■ Exercise goal:
Update the data from its first line through the line containing "I want to click", replacing "particular" with "specific" and leaving everything else unchanged. Omit the pictures from your answer.

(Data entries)
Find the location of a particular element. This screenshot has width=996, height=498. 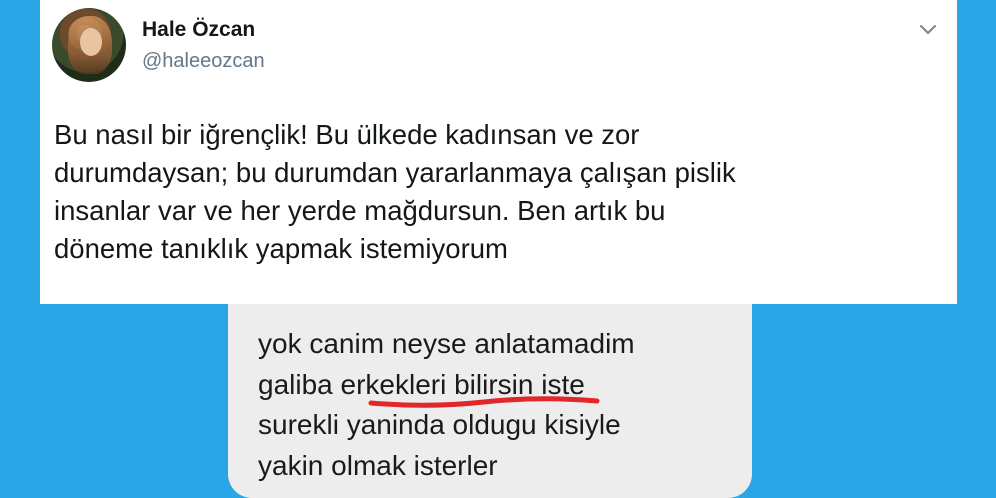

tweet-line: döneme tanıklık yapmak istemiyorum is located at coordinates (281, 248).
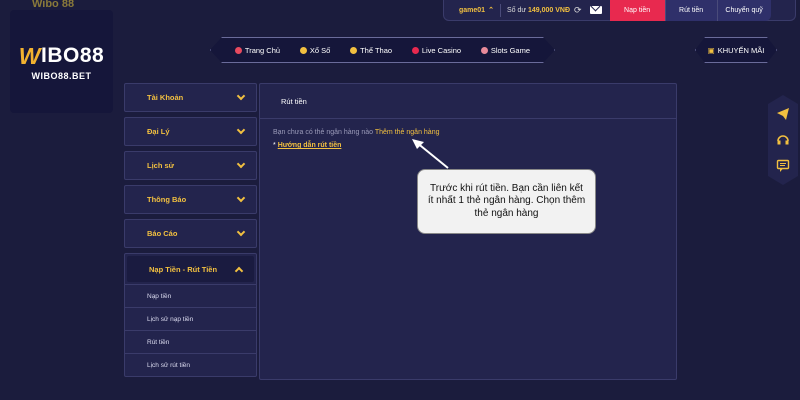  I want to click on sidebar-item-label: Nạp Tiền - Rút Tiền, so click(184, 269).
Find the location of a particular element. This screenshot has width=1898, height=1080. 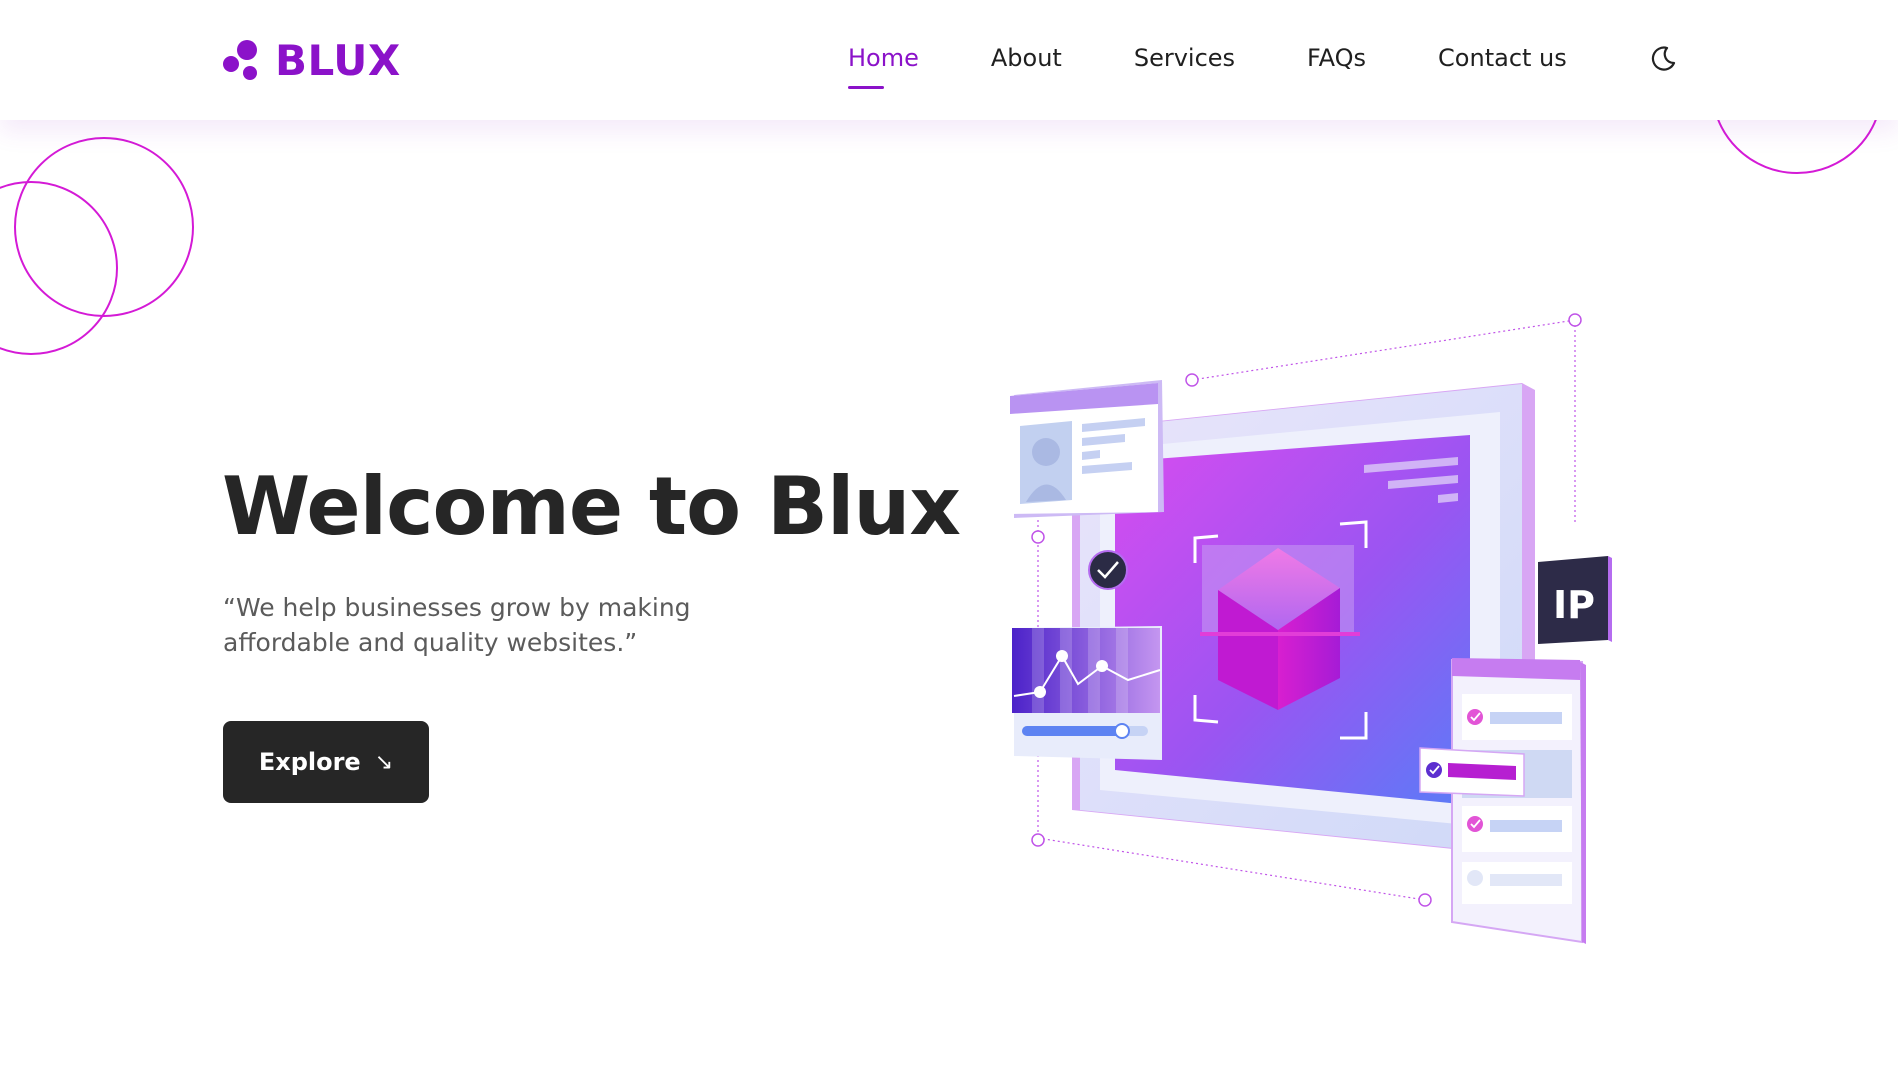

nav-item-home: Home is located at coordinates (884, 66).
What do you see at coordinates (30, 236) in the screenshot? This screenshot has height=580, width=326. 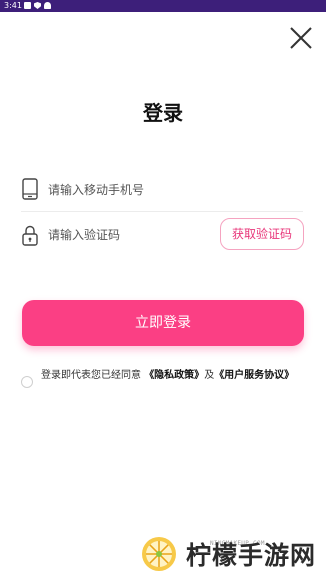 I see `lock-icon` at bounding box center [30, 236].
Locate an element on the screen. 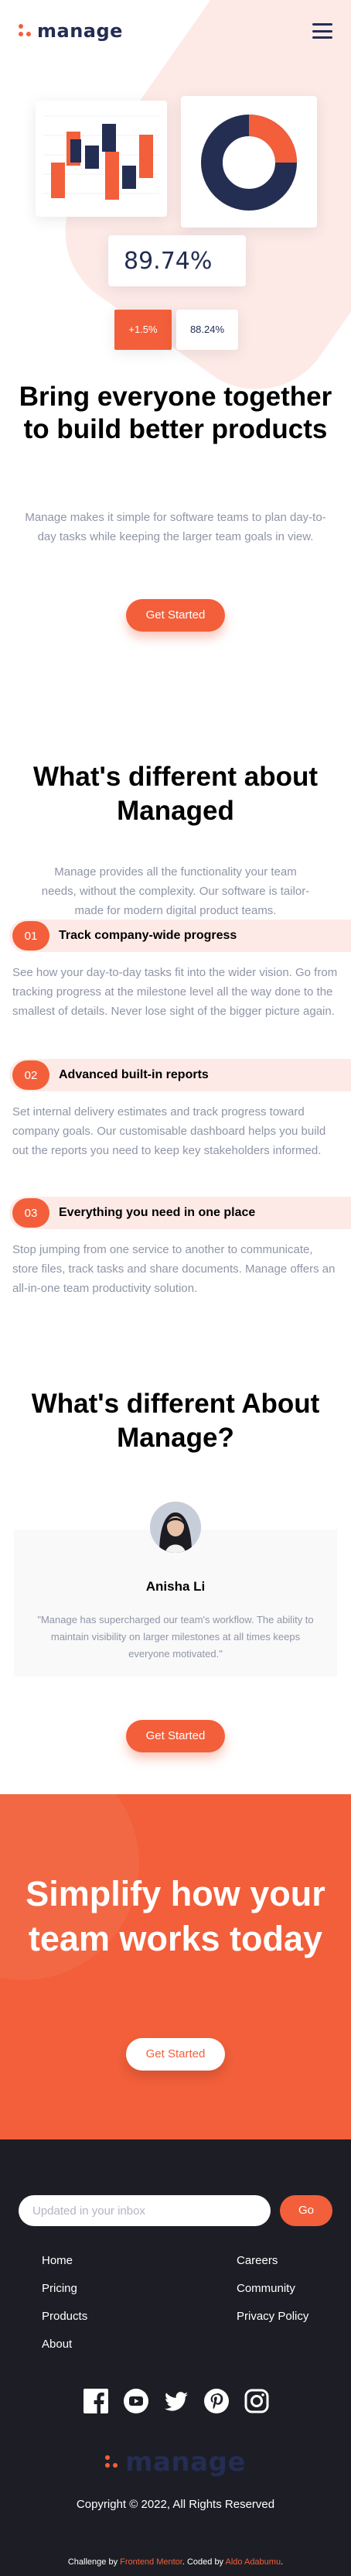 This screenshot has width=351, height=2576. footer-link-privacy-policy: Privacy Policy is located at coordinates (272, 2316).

■ Solution to this task:
Find the location of a specific element. This screenshot has width=996, height=498. 

tweet-line: döneme tanıklık yapmak istemiyorum is located at coordinates (281, 248).
  I want to click on sidebar-item-label: Nạp Tiền - Rút Tiền, so click(184, 269).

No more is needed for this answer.